| WHAT THIS TASK INVOLVES |
Go to the line that contains "Screen dimensions: 733x379" and transcribe from there to the end of the entries, that line and the last one included.

INPUT RECORDS: Begin

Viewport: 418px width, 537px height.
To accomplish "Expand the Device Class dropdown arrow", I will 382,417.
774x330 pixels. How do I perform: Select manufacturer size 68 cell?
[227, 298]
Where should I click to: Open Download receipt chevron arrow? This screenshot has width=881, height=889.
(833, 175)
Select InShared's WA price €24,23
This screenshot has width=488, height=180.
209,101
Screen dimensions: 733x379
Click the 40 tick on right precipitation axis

INPUT RECORDS: End

| YOUR SOLUTION |
Screen dimensions: 733x379
Click the 40 tick on right precipitation axis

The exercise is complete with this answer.